-- RECORDS SUPPLIED follows --
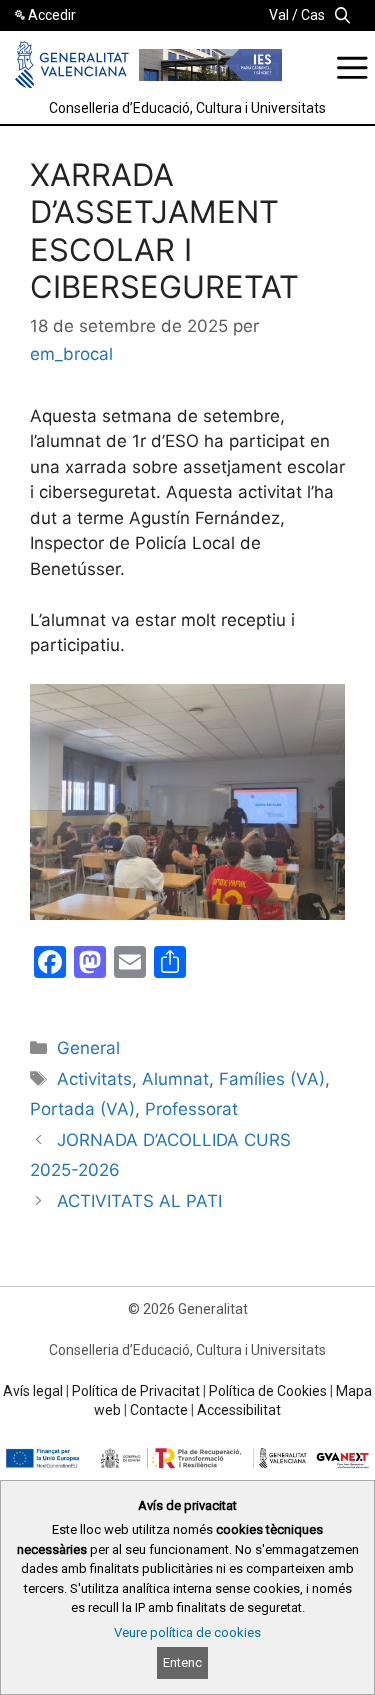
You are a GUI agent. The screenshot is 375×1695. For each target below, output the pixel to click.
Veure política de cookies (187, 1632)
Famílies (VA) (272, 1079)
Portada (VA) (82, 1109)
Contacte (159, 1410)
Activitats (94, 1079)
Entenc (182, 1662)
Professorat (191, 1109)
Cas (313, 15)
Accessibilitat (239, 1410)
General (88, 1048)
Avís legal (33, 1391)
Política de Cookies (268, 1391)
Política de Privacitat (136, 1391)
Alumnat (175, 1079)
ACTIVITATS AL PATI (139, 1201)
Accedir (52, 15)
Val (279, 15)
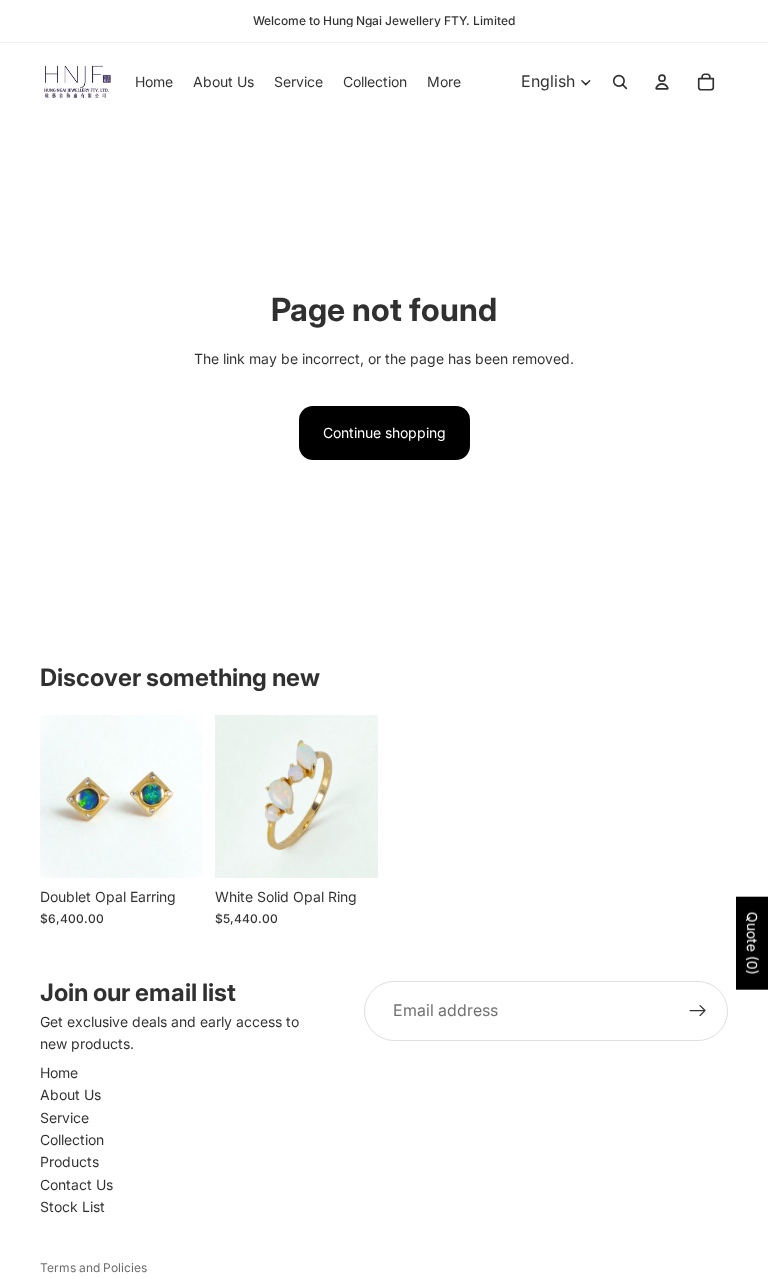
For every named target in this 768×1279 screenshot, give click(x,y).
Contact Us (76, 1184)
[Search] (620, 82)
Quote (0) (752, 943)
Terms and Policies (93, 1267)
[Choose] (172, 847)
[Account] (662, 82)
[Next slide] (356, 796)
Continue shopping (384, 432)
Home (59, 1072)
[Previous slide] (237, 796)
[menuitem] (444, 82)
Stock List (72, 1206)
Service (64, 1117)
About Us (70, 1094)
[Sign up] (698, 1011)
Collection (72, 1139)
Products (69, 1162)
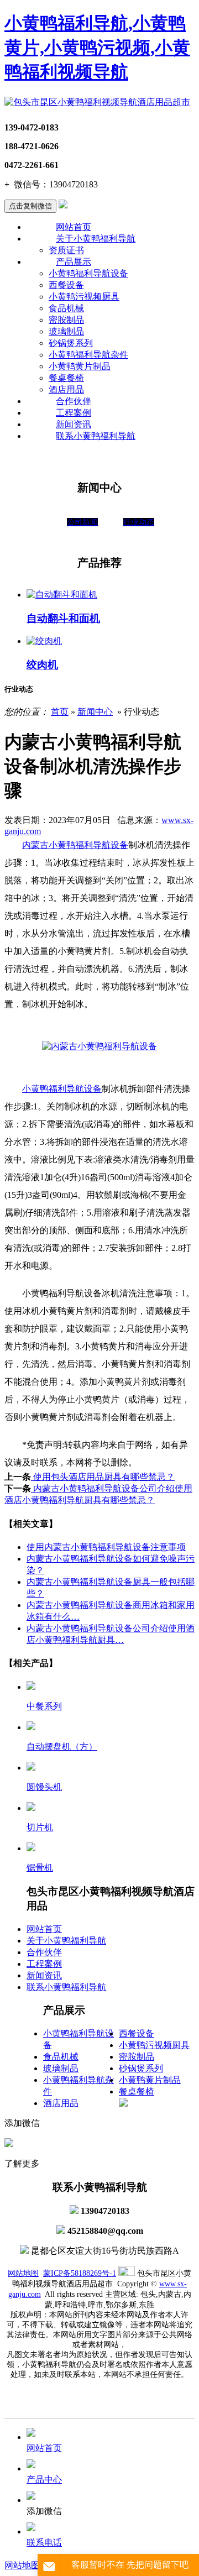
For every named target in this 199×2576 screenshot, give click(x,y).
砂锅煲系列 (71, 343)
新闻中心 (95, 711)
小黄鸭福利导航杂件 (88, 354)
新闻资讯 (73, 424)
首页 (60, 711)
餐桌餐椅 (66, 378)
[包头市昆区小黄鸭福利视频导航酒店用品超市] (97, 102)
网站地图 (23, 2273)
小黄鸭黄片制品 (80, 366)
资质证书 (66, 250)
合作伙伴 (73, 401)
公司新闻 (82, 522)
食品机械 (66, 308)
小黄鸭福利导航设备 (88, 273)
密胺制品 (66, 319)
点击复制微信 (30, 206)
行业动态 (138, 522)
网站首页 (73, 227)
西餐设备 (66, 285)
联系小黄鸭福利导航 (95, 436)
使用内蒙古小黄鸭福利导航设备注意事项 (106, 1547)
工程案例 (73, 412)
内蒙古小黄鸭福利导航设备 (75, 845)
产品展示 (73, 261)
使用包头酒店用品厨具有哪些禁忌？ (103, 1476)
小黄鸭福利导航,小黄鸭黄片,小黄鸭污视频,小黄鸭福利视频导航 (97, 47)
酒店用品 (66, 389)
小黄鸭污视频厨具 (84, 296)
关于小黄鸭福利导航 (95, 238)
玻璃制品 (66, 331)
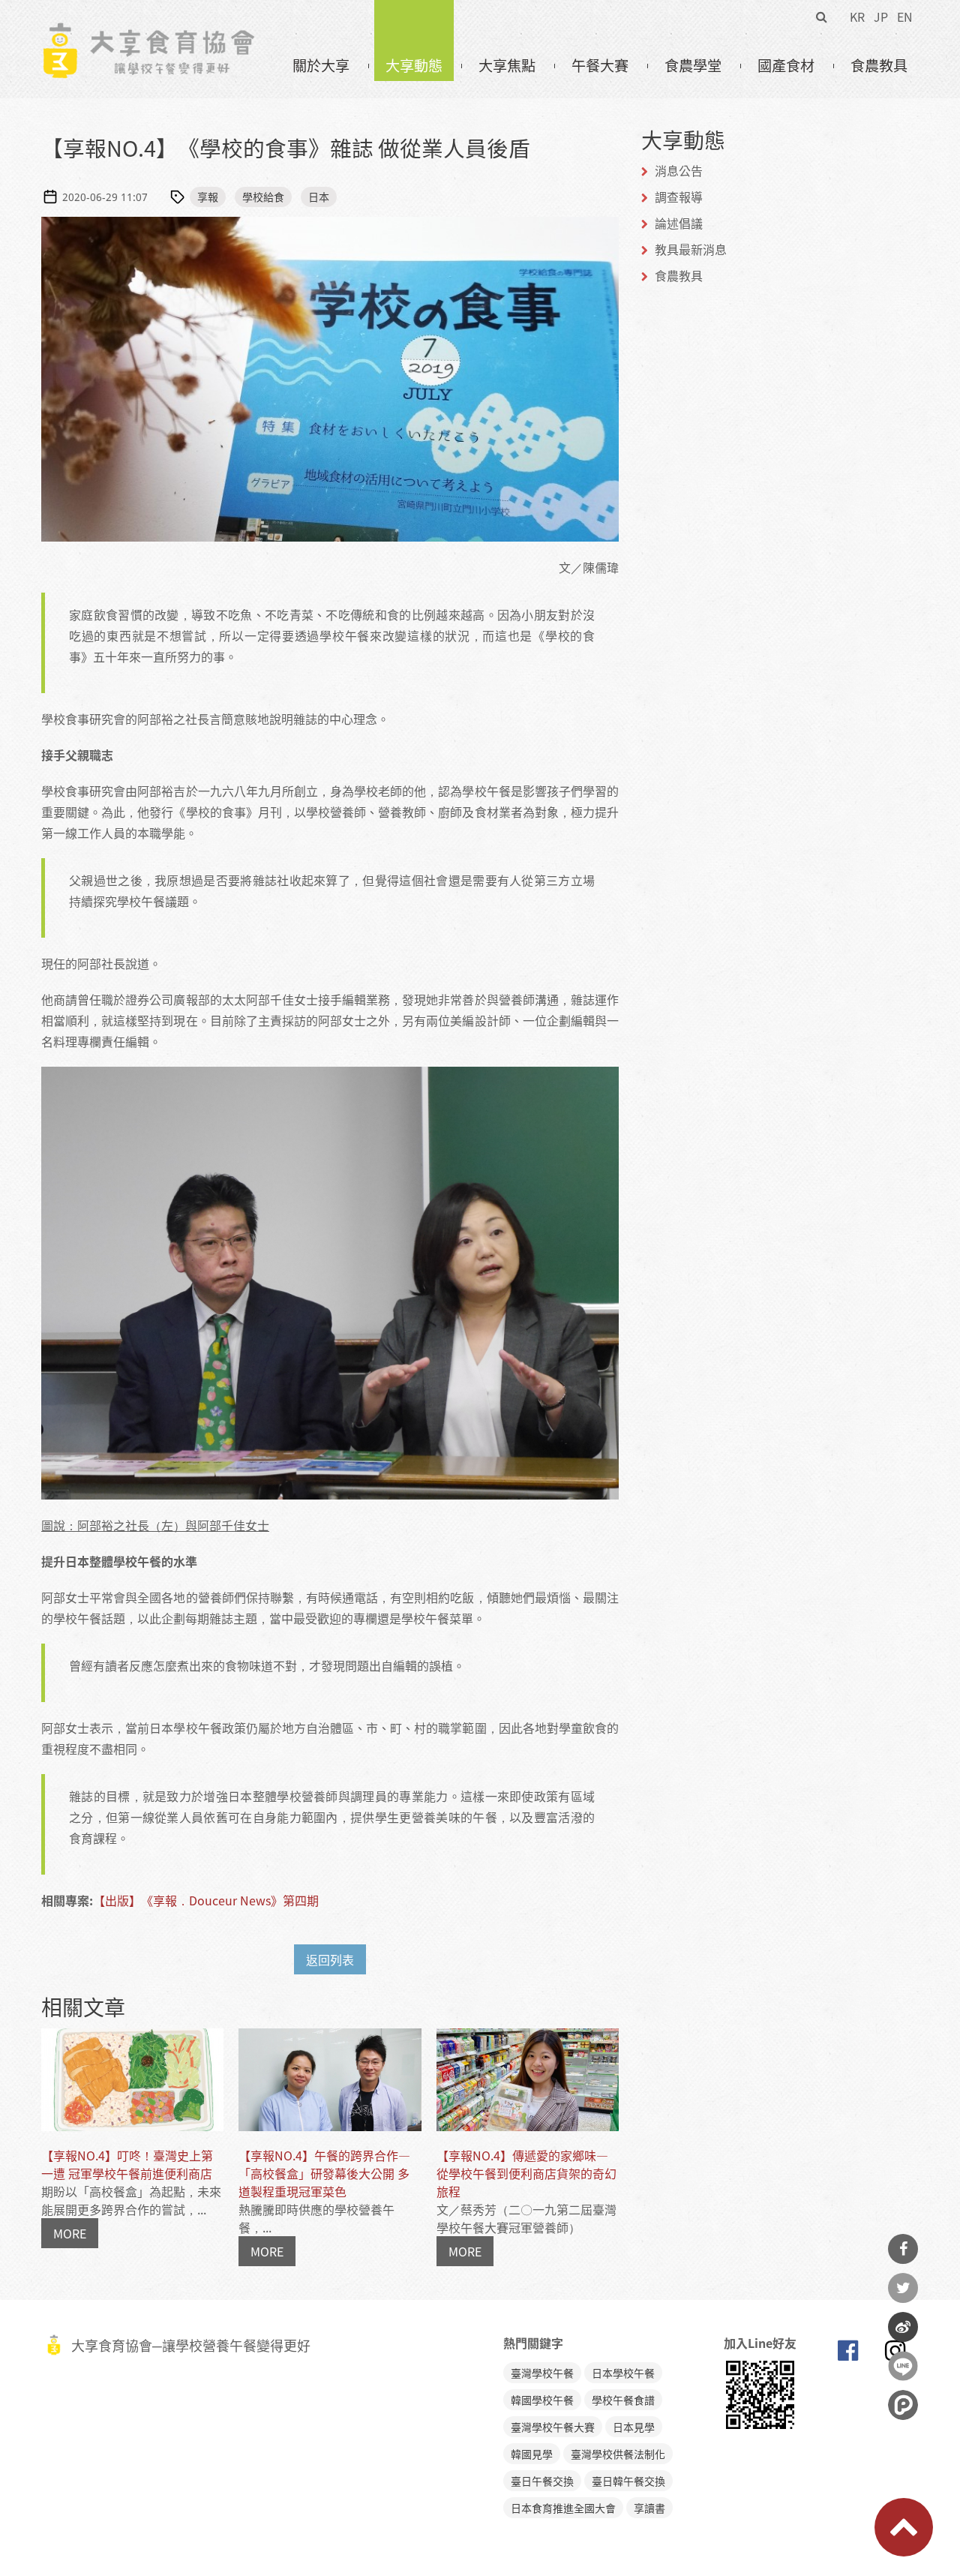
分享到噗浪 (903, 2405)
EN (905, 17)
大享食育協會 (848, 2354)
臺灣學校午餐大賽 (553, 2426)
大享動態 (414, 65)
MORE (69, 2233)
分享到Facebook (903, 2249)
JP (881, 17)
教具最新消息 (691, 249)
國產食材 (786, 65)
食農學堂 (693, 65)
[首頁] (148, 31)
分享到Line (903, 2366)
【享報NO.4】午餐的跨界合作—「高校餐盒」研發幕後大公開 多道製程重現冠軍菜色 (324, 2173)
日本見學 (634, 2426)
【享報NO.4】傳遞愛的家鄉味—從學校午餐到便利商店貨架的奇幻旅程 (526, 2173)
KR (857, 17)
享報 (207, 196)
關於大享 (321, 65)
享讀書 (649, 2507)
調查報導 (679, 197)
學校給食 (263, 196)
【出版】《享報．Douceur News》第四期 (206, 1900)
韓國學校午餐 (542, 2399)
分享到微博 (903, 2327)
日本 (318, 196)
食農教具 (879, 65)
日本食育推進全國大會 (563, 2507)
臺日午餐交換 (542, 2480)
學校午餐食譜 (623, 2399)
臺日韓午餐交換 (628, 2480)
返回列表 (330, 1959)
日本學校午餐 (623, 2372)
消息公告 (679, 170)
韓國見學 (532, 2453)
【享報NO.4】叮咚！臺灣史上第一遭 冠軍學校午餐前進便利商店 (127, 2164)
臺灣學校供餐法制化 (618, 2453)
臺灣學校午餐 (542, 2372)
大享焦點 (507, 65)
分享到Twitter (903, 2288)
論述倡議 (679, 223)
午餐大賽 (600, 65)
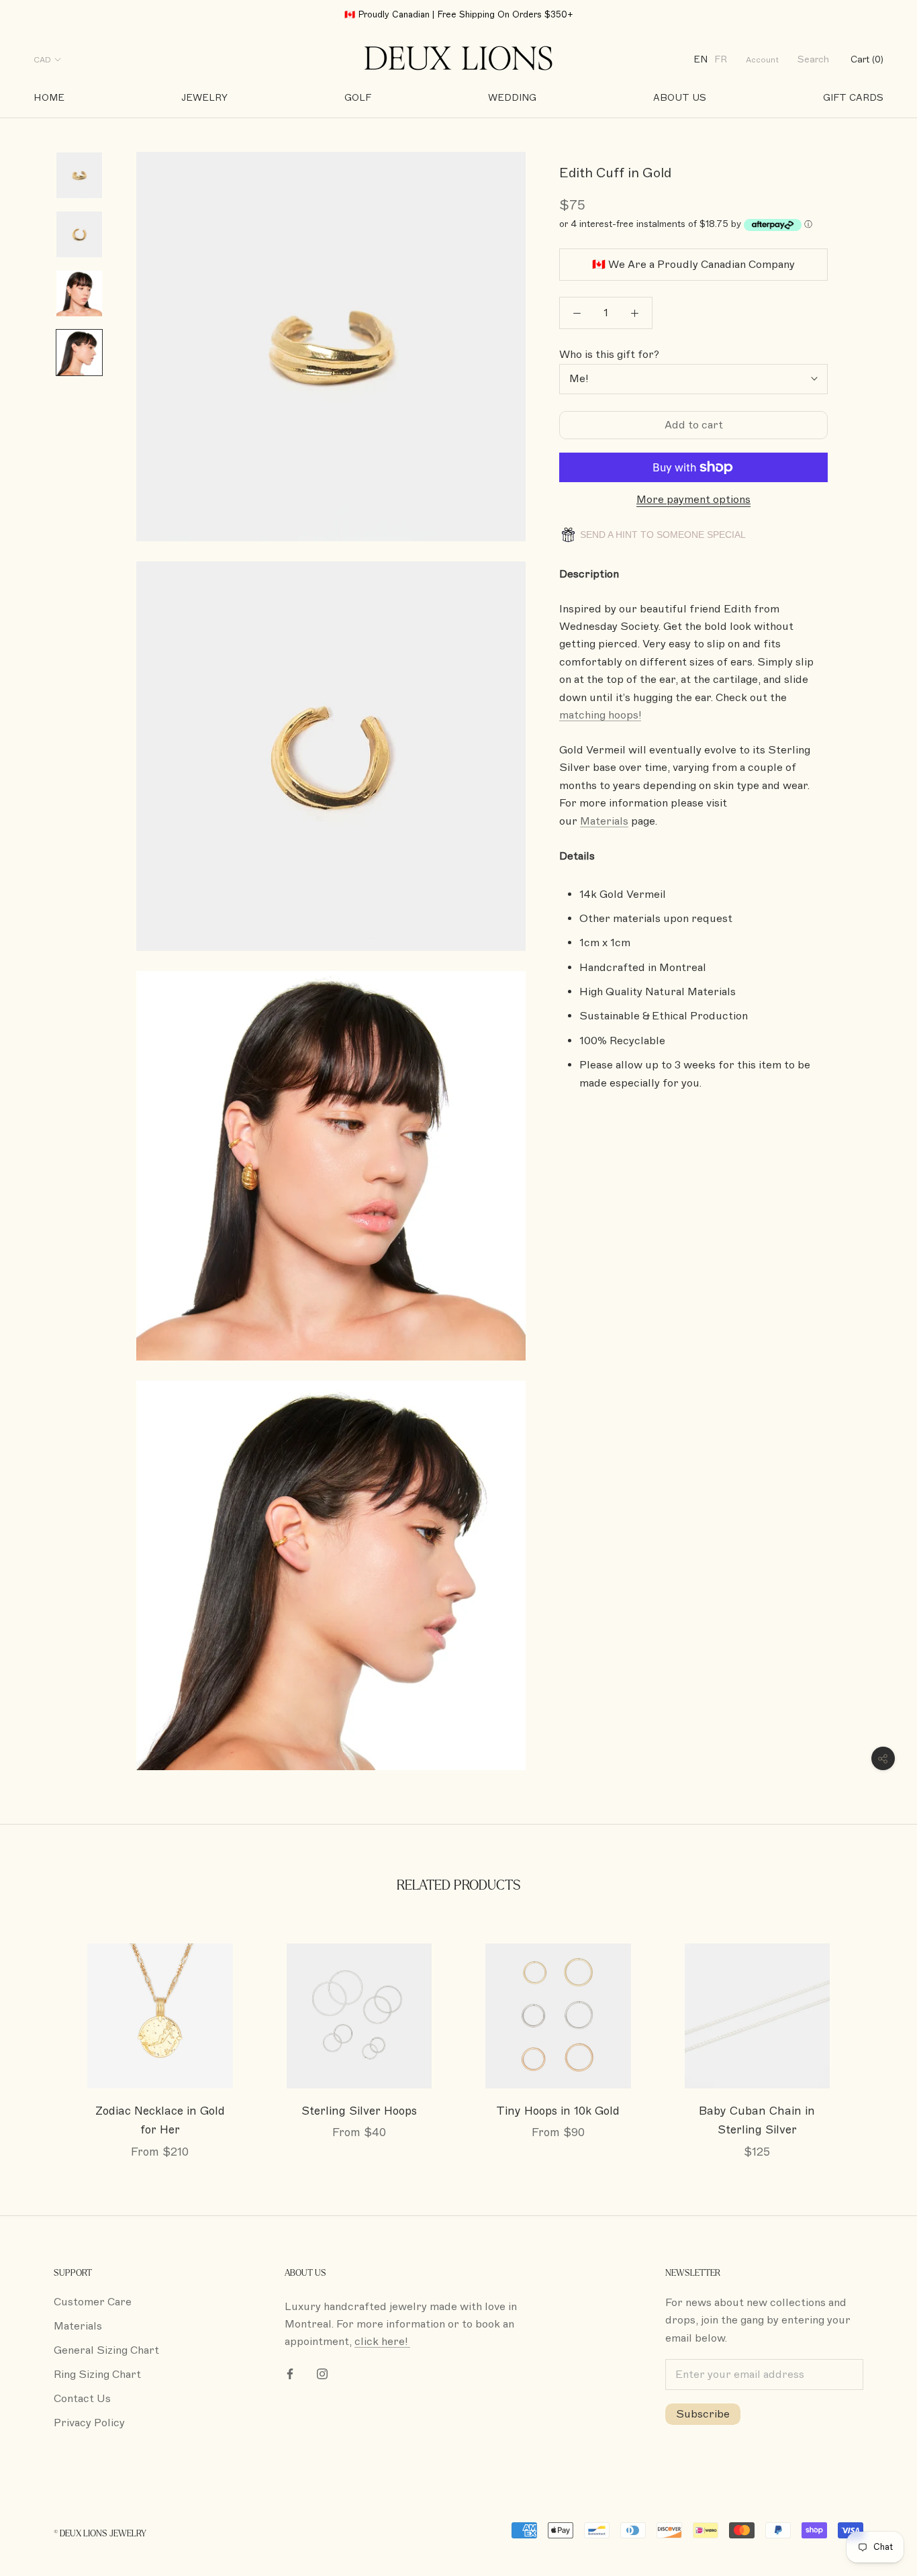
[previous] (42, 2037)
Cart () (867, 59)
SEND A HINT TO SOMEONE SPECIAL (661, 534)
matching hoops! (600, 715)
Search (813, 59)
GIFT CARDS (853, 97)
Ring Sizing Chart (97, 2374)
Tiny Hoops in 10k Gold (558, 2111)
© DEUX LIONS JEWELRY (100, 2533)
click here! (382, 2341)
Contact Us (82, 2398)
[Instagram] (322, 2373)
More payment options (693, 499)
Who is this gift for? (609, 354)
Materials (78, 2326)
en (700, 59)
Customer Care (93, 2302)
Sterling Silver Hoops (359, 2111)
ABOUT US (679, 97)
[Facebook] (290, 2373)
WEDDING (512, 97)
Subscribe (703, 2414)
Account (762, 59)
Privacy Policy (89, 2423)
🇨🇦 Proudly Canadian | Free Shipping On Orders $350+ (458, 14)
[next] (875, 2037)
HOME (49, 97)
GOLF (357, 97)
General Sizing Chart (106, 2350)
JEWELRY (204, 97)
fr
-- RECORDS SUPPLIED concluded --
• [YOUR OBJECTIVE]
Once the line with "资质证书 (66, 250)" has been found above, output that line and every later line exactly, stopping after the line with "臺灣學校午餐大賽 (553, 2426)", and omit the pictures.

• [THE COMPLETED TASK]
资质证书 (66, 250)
合作伙伴 (73, 401)
公司新闻 (82, 522)
食品机械 (66, 308)
小黄鸭福利导航设备 (88, 273)
密胺制品 (66, 319)
点击复制微信 (30, 206)
行业动态 (138, 522)
网站首页 (73, 227)
西餐设备 (66, 285)
联系小黄鸭福利导航 (95, 436)
使用内蒙古小黄鸭福利导航设备注意事项 (106, 1547)
工程案例 (73, 412)
内蒙古小黄鸭福利导航设备 (75, 845)
产品展示 (73, 261)
使用包头酒店用品厨具有哪些禁忌？ (103, 1476)
小黄鸭福利导航,小黄鸭黄片,小黄鸭污视频,小黄鸭福利视频导航 (97, 47)
酒店用品 (66, 389)
小黄鸭污视频厨具 (84, 296)
关于小黄鸭福利导航 (95, 238)
玻璃制品 (66, 331)
分享到噗浪 (903, 2405)
EN (905, 17)
大享食育協會 (848, 2354)
臺灣學校午餐大賽 (553, 2426)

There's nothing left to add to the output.